— Work item —
Reproduce precisely the lines between the start of the data below and the line with "[Subaru Motorsports USA | Striped", both included.

** Opening Data shown block **

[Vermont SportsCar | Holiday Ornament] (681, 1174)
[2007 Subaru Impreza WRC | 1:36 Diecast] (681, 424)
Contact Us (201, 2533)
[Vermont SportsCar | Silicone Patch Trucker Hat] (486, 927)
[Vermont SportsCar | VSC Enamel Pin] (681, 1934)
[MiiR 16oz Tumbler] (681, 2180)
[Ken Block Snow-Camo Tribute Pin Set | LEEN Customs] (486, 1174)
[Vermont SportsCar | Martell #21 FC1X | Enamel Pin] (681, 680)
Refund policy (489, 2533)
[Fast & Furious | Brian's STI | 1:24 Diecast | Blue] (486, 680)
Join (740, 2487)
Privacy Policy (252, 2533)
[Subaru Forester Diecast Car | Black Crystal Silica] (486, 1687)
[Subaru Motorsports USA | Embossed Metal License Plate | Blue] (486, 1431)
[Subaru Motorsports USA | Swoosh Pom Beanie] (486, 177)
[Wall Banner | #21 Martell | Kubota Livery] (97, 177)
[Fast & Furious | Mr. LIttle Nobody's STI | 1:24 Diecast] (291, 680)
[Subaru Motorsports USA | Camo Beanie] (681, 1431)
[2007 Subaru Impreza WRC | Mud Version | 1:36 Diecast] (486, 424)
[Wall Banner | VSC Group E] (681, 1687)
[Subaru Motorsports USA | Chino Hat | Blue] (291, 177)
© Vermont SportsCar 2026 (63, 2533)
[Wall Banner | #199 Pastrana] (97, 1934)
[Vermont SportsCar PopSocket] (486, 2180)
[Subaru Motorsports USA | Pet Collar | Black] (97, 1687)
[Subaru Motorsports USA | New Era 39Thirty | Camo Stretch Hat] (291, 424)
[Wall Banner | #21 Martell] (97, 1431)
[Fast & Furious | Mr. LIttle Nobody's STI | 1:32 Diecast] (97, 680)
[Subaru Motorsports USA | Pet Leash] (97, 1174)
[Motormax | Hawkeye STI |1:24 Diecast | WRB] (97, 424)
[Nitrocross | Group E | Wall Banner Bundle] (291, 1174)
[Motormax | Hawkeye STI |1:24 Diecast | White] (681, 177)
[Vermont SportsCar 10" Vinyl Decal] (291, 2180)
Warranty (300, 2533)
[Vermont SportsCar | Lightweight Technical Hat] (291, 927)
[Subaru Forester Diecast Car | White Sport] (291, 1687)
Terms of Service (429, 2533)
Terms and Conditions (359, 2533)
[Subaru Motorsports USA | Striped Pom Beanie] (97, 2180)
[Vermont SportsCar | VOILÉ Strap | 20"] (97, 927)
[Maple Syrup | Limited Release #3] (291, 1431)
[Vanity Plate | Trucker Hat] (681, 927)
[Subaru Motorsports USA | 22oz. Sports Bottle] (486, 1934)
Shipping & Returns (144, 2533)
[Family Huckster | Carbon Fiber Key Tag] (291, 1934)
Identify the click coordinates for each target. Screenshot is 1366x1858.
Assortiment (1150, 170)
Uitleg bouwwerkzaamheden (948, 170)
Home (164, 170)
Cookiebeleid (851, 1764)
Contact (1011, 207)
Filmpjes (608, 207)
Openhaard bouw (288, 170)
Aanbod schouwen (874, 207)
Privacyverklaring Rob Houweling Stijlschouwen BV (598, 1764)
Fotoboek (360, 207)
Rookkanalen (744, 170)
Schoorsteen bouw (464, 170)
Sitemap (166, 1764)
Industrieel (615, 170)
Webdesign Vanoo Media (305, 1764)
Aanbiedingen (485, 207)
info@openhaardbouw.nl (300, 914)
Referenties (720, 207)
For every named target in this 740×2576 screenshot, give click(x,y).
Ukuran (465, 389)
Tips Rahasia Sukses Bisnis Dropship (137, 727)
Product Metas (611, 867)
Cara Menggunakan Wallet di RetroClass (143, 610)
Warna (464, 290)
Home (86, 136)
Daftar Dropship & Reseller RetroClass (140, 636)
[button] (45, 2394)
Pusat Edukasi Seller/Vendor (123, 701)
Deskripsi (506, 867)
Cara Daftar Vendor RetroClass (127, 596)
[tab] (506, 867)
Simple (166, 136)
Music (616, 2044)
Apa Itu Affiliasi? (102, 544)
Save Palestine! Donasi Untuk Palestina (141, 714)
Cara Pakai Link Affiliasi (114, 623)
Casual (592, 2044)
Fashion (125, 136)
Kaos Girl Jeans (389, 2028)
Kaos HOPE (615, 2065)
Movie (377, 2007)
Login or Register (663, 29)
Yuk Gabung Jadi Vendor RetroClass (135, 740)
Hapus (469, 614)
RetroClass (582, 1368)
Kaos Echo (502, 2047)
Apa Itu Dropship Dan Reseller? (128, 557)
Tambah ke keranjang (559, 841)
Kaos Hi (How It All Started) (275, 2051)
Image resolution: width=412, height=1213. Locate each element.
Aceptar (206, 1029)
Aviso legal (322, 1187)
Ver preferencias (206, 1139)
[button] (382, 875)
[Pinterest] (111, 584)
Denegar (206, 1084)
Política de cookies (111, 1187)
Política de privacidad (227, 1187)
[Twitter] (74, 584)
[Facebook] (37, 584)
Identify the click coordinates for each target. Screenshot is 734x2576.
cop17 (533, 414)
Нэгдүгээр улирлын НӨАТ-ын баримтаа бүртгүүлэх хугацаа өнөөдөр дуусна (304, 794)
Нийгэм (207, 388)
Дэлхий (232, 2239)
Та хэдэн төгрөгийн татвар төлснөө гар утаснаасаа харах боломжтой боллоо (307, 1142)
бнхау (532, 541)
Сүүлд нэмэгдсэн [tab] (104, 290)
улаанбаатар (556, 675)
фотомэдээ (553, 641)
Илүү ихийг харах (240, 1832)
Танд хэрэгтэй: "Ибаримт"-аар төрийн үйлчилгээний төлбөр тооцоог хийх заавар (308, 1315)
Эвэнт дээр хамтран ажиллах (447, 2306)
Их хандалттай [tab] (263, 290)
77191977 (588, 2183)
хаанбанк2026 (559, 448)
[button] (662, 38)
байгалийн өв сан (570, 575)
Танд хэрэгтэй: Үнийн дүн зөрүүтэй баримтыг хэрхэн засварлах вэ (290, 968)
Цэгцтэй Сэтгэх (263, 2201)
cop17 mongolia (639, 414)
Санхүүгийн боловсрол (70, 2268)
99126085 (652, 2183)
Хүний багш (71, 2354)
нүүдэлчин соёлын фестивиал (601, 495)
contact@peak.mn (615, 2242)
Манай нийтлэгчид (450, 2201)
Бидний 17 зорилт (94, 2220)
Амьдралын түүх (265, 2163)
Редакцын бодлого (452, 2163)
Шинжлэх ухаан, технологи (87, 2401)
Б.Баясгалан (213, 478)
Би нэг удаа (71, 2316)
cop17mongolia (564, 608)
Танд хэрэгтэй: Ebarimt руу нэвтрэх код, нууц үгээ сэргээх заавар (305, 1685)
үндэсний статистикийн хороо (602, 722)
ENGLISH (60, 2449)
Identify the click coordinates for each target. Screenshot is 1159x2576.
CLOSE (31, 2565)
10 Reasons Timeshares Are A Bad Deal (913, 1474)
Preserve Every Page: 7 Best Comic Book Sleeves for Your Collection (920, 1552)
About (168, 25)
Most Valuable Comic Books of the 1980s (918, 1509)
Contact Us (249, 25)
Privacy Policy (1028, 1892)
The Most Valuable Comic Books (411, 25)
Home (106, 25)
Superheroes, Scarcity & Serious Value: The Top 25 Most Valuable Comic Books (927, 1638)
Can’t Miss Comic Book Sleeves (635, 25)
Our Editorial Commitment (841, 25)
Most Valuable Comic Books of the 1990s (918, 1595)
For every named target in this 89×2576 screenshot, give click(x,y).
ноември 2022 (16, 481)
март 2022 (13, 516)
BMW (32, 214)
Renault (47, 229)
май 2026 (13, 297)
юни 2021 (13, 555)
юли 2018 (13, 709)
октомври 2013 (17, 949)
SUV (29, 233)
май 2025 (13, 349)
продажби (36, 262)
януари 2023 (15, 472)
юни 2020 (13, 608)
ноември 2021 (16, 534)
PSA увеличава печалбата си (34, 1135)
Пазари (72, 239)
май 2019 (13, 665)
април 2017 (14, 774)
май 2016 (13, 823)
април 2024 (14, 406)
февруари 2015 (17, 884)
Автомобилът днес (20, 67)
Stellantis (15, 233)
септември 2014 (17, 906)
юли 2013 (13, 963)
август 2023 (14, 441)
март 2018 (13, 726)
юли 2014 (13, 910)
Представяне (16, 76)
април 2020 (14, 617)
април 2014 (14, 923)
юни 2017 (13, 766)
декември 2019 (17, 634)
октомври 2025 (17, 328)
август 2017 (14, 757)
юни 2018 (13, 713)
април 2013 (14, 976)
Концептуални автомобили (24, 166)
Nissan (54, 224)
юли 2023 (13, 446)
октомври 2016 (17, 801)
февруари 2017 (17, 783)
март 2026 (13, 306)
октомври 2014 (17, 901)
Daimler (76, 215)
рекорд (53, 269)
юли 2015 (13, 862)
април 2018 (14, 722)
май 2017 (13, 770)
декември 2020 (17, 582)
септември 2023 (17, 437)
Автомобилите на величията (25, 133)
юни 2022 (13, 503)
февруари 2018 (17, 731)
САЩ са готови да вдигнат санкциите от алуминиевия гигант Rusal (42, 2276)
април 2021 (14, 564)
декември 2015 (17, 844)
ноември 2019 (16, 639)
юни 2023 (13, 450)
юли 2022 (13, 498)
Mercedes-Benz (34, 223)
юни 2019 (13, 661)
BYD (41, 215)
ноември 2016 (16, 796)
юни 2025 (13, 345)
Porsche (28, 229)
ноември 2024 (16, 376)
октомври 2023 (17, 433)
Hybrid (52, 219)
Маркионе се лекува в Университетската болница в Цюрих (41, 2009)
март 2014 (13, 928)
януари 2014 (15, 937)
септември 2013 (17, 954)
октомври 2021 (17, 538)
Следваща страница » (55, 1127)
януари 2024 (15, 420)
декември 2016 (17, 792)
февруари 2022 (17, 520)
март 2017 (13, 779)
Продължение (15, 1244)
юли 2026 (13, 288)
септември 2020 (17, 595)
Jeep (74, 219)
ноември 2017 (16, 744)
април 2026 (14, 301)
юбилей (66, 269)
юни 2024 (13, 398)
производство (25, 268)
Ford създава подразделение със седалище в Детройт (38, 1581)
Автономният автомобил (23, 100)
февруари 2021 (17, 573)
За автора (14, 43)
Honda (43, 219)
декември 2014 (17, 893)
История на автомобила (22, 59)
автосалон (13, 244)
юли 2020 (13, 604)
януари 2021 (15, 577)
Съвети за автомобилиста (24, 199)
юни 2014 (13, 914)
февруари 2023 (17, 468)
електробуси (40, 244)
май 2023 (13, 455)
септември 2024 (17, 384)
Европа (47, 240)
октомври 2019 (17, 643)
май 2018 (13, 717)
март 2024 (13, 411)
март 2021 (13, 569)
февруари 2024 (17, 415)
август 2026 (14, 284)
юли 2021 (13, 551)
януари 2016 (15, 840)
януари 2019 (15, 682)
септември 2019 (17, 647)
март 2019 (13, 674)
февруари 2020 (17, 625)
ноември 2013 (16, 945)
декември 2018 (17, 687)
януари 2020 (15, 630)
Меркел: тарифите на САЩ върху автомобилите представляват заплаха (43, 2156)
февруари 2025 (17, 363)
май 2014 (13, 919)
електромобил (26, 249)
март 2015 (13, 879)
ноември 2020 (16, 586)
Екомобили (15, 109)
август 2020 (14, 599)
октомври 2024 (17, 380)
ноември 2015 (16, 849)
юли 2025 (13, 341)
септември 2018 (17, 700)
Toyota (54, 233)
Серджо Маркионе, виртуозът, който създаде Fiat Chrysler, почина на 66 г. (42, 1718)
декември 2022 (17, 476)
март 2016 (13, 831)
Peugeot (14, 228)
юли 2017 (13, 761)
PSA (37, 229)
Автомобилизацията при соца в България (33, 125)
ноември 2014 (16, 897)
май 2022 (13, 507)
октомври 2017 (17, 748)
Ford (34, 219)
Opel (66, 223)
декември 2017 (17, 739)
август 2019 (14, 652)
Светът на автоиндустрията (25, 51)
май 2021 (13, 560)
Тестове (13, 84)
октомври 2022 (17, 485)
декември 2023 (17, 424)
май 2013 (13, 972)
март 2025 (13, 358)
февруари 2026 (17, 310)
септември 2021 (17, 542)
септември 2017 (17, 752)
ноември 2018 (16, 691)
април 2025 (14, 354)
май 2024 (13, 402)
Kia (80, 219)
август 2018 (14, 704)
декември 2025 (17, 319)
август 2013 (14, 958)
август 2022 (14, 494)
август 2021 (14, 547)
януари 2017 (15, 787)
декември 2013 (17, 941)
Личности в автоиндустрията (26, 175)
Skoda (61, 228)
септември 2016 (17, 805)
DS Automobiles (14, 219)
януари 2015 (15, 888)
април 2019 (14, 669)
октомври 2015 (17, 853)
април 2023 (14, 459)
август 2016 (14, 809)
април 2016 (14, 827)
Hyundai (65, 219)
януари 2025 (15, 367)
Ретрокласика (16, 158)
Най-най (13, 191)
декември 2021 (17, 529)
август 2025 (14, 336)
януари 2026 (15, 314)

** Closing Data shown block **

— Response box —
[Vermont SportsCar | Holiday Ornament] (681, 1174)
[2007 Subaru Impreza WRC | 1:36 Diecast] (681, 424)
Contact Us (201, 2533)
[Vermont SportsCar | Silicone Patch Trucker Hat] (486, 927)
[Vermont SportsCar | VSC Enamel Pin] (681, 1934)
[MiiR 16oz Tumbler] (681, 2180)
[Ken Block Snow-Camo Tribute Pin Set | LEEN Customs] (486, 1174)
[Vermont SportsCar | Martell #21 FC1X | Enamel Pin] (681, 680)
Refund policy (489, 2533)
[Fast & Furious | Brian's STI | 1:24 Diecast | Blue] (486, 680)
Join (740, 2487)
Privacy Policy (252, 2533)
[Subaru Forester Diecast Car | Black Crystal Silica] (486, 1687)
[Subaru Motorsports USA | Embossed Metal License Plate | Blue] (486, 1431)
[Subaru Motorsports USA | Swoosh Pom Beanie] (486, 177)
[Wall Banner | #21 Martell | Kubota Livery] (97, 177)
[Fast & Furious | Mr. LIttle Nobody's STI | 1:24 Diecast] (291, 680)
[Subaru Motorsports USA | Camo Beanie] (681, 1431)
[2007 Subaru Impreza WRC | Mud Version | 1:36 Diecast] (486, 424)
[Wall Banner | VSC Group E] (681, 1687)
[Subaru Motorsports USA | Chino Hat | Blue] (291, 177)
© Vermont SportsCar 2026 (63, 2533)
[Wall Banner | #199 Pastrana] (97, 1934)
[Vermont SportsCar PopSocket] (486, 2180)
[Subaru Motorsports USA | Pet Collar | Black] (97, 1687)
[Subaru Motorsports USA | New Era 39Thirty | Camo Stretch Hat] (291, 424)
[Wall Banner | #21 Martell] (97, 1431)
[Fast & Furious | Mr. LIttle Nobody's STI | 1:32 Diecast] (97, 680)
[Subaru Motorsports USA | Pet Leash] (97, 1174)
[Motormax | Hawkeye STI |1:24 Diecast | WRB] (97, 424)
[Nitrocross | Group E | Wall Banner Bundle] (291, 1174)
[Motormax | Hawkeye STI |1:24 Diecast | White] (681, 177)
[Vermont SportsCar 10" Vinyl Decal] (291, 2180)
Warranty (300, 2533)
[Vermont SportsCar | Lightweight Technical Hat] (291, 927)
[Subaru Forester Diecast Car | White Sport] (291, 1687)
Terms of Service (429, 2533)
Terms and Conditions (359, 2533)
[Subaru Motorsports USA | Striped Pom Beanie] (97, 2180)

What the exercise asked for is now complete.